PAGE TEXT section start
Anyone care for fish?
| Fish Pie 3 tbsp. minced or dried parsley 1½ cups white sauce (from your recipe or mix of choice, or see below) 3 cups mashed potatoes 2 cups cooked, flaked fish 1 to 1½ cups grated cheese (I used Gouda) Heat oven to 425°. Mix the parsley into the white sauce, set aside. Chop or break the fish into small pieces. Grease a 9" square baking dish and line it with mashed potatoes. Make the potatoes come up about half an inch above the edge of the pan if you have enough to do it easily. Sprinkle half of the fish into the potatoes. Pour half the white sauce over the fish. Then sprinkle with half of the cheese. Repeat the layers with the remaining ingredients: fish, then sauce, then cheese on top. Bake for twenty minutes or until the cheese is browned. Leftover fish of all kinds can be used in this recipe.
PAGE TEXT section end
** REQUIREMENT **
Rewrite the fish pie recipe, everything from "Anyone care for" down to "in this recipe.", with "Gouda" renamed to "Cheddar". Work from the text above and nothing else.
SOURCE INFORMATION section start
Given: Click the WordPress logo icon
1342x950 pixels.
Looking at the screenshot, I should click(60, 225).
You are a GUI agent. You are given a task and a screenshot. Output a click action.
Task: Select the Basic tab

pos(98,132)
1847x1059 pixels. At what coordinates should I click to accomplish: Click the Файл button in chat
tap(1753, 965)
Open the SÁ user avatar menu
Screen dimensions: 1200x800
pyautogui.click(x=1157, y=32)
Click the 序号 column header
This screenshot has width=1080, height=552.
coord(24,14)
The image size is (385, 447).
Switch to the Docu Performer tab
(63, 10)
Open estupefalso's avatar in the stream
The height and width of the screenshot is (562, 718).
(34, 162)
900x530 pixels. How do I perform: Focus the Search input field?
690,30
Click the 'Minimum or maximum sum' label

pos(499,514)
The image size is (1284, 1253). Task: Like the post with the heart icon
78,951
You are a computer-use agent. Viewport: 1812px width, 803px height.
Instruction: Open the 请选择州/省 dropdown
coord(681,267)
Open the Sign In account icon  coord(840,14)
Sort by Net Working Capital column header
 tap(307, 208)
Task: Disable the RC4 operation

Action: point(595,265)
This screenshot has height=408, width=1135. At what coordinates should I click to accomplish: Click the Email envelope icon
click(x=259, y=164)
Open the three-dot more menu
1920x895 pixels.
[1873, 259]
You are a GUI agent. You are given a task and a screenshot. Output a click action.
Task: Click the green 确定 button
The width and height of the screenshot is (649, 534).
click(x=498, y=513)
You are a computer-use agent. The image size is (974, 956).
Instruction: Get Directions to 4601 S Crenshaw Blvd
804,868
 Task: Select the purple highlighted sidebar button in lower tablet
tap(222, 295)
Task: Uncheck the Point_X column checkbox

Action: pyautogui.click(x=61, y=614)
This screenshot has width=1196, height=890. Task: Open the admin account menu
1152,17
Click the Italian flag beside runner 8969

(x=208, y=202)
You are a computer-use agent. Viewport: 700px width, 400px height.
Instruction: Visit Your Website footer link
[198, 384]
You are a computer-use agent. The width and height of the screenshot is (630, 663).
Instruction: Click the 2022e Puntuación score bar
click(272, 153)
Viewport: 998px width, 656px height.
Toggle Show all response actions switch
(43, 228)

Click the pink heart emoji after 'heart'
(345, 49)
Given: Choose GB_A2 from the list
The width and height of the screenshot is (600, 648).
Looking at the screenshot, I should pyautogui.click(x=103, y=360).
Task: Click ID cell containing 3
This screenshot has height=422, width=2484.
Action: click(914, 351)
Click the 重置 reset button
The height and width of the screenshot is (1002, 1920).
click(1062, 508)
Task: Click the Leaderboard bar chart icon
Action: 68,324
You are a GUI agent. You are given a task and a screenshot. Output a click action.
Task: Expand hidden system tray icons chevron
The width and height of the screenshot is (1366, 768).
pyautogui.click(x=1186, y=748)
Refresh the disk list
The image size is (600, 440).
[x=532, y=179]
SOURCE INFORMATION section end
** RESULT OF THIS EXERCISE **
Anyone care for fish?
| Fish Pie 3 tbsp. minced or dried parsley 1½ cups white sauce (from your recipe or mix of choice, or see below) 3 cups mashed potatoes 2 cups cooked, flaked fish 1 to 1½ cups grated cheese (I used Cheddar) Heat oven to 425°. Mix the parsley into the white sauce, set aside. Chop or break the fish into small pieces. Grease a 9" square baking dish and line it with mashed potatoes. Make the potatoes come up about half an inch above the edge of the pan if you have enough to do it easily. Sprinkle half of the fish into the potatoes. Pour half the white sauce over the fish. Then sprinkle with half of the cheese. Repeat the layers with the remaining ingredients: fish, then sauce, then cheese on top. Bake for twenty minutes or until the cheese is browned. Leftover fish of all kinds can be used in this recipe.